=== Raw records ===

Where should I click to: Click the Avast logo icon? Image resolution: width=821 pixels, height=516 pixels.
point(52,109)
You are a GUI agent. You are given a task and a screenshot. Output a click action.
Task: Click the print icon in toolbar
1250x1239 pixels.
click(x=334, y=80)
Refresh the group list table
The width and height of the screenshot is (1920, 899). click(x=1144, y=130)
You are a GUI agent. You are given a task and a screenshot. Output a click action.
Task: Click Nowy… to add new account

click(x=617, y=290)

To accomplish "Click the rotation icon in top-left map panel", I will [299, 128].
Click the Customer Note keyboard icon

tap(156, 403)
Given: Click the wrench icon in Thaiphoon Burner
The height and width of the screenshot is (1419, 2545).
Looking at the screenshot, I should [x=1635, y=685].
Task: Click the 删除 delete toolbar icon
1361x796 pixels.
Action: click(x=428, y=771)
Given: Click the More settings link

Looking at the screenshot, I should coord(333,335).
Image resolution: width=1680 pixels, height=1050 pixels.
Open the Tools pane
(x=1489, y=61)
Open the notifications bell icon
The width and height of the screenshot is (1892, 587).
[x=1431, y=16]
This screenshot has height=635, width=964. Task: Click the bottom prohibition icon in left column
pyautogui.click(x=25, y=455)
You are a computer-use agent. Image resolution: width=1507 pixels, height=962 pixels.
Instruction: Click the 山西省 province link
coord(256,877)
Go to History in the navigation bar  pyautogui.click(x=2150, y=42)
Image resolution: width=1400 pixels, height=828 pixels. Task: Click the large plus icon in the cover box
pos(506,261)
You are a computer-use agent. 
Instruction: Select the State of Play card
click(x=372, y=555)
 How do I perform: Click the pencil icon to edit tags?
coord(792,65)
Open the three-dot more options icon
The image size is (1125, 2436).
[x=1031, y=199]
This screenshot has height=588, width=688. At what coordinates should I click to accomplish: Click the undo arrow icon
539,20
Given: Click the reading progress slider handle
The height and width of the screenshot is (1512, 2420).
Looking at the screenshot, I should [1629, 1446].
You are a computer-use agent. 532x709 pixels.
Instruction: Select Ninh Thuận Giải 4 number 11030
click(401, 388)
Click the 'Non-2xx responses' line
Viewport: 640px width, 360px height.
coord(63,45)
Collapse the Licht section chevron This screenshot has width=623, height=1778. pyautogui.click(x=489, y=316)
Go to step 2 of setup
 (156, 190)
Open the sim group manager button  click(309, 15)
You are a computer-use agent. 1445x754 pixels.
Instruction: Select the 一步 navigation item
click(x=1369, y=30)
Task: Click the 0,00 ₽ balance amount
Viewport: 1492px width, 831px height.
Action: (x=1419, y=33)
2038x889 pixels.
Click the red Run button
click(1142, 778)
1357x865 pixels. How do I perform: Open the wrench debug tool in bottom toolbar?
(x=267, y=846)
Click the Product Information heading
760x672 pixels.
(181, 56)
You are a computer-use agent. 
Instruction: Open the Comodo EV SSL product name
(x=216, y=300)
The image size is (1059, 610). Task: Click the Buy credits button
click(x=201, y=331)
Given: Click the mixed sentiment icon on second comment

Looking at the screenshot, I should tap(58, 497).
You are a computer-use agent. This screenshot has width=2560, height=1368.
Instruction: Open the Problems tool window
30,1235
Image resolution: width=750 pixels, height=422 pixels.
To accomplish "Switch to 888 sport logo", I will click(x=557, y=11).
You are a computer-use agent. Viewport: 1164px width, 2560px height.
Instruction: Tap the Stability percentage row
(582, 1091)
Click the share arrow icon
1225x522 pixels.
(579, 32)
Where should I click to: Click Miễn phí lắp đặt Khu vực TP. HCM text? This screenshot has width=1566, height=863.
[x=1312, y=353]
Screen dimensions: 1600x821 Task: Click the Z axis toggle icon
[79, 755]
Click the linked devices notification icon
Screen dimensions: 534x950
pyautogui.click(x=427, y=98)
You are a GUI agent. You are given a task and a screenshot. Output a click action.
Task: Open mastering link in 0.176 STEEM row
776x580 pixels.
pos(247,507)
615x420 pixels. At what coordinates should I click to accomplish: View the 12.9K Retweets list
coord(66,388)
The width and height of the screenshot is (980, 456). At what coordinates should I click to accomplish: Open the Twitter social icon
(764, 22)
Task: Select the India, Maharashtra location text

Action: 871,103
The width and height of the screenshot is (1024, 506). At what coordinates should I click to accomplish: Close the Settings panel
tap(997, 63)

===

- Brief
Rewrite all the records with every "GUI agent" changed to "screen assistant", keeping everything else the same.

- Output of the task
Where should I click to: Click the Avast logo icon? Image resolution: width=821 pixels, height=516 pixels.
point(52,109)
You are a screen assistant. You are given a task and a screenshot. Output a click action.
Task: Click the print icon in toolbar
1250x1239 pixels.
click(x=334, y=80)
Refresh the group list table
The width and height of the screenshot is (1920, 899). click(x=1144, y=130)
You are a screen assistant. You are given a task and a screenshot. Output a click action.
Task: Click Nowy… to add new account

click(x=617, y=290)

To accomplish "Click the rotation icon in top-left map panel", I will [299, 128].
Click the Customer Note keyboard icon

tap(156, 403)
Given: Click the wrench icon in Thaiphoon Burner
The height and width of the screenshot is (1419, 2545).
Looking at the screenshot, I should [x=1635, y=685].
Task: Click the 删除 delete toolbar icon
1361x796 pixels.
Action: click(x=428, y=771)
Given: Click the More settings link

Looking at the screenshot, I should coord(333,335).
Image resolution: width=1680 pixels, height=1050 pixels.
Open the Tools pane
(x=1489, y=61)
Open the notifications bell icon
The width and height of the screenshot is (1892, 587).
[x=1431, y=16]
This screenshot has height=635, width=964. Task: Click the bottom prohibition icon in left column
pyautogui.click(x=25, y=455)
You are a computer-use agent. Image resolution: width=1507 pixels, height=962 pixels.
Instruction: Click the 山西省 province link
coord(256,877)
Go to History in the navigation bar  pyautogui.click(x=2150, y=42)
Image resolution: width=1400 pixels, height=828 pixels. Task: Click the large plus icon in the cover box
pos(506,261)
You are a computer-use agent. 
Instruction: Select the State of Play card
click(x=372, y=555)
 How do I perform: Click the pencil icon to edit tags?
coord(792,65)
Open the three-dot more options icon
The image size is (1125, 2436).
[x=1031, y=199]
This screenshot has height=588, width=688. At what coordinates should I click to accomplish: Click the undo arrow icon
539,20
Given: Click the reading progress slider handle
The height and width of the screenshot is (1512, 2420).
Looking at the screenshot, I should [1629, 1446].
You are a computer-use agent. 532x709 pixels.
Instruction: Select Ninh Thuận Giải 4 number 11030
click(401, 388)
Click the 'Non-2xx responses' line
Viewport: 640px width, 360px height.
coord(63,45)
Collapse the Licht section chevron This screenshot has width=623, height=1778. pyautogui.click(x=489, y=316)
Go to step 2 of setup
 (156, 190)
Open the sim group manager button  click(309, 15)
You are a computer-use agent. 1445x754 pixels.
Instruction: Select the 一步 navigation item
click(x=1369, y=30)
Task: Click the 0,00 ₽ balance amount
Viewport: 1492px width, 831px height.
Action: (x=1419, y=33)
2038x889 pixels.
Click the red Run button
click(1142, 778)
1357x865 pixels. How do I perform: Open the wrench debug tool in bottom toolbar?
(x=267, y=846)
Click the Product Information heading
760x672 pixels.
(181, 56)
You are a computer-use agent. 
Instruction: Open the Comodo EV SSL product name
(x=216, y=300)
The image size is (1059, 610). Task: Click the Buy credits button
click(x=201, y=331)
Given: Click the mixed sentiment icon on second comment

Looking at the screenshot, I should tap(58, 497).
You are a computer-use agent. This screenshot has width=2560, height=1368.
Instruction: Open the Problems tool window
30,1235
Image resolution: width=750 pixels, height=422 pixels.
To accomplish "Switch to 888 sport logo", I will click(x=557, y=11).
You are a computer-use agent. Viewport: 1164px width, 2560px height.
Instruction: Tap the Stability percentage row
(582, 1091)
Click the share arrow icon
1225x522 pixels.
(579, 32)
Where should I click to: Click Miễn phí lắp đặt Khu vực TP. HCM text? This screenshot has width=1566, height=863.
[x=1312, y=353]
Screen dimensions: 1600x821 Task: Click the Z axis toggle icon
[79, 755]
Click the linked devices notification icon
Screen dimensions: 534x950
pyautogui.click(x=427, y=98)
You are a screen assistant. You are given a task and a screenshot. Output a click action.
Task: Open mastering link in 0.176 STEEM row
776x580 pixels.
pos(247,507)
615x420 pixels. At what coordinates should I click to accomplish: View the 12.9K Retweets list
coord(66,388)
The width and height of the screenshot is (980, 456). At what coordinates should I click to accomplish: Open the Twitter social icon
(764, 22)
Task: Select the India, Maharashtra location text

Action: 871,103
The width and height of the screenshot is (1024, 506). At what coordinates should I click to accomplish: Close the Settings panel
tap(997, 63)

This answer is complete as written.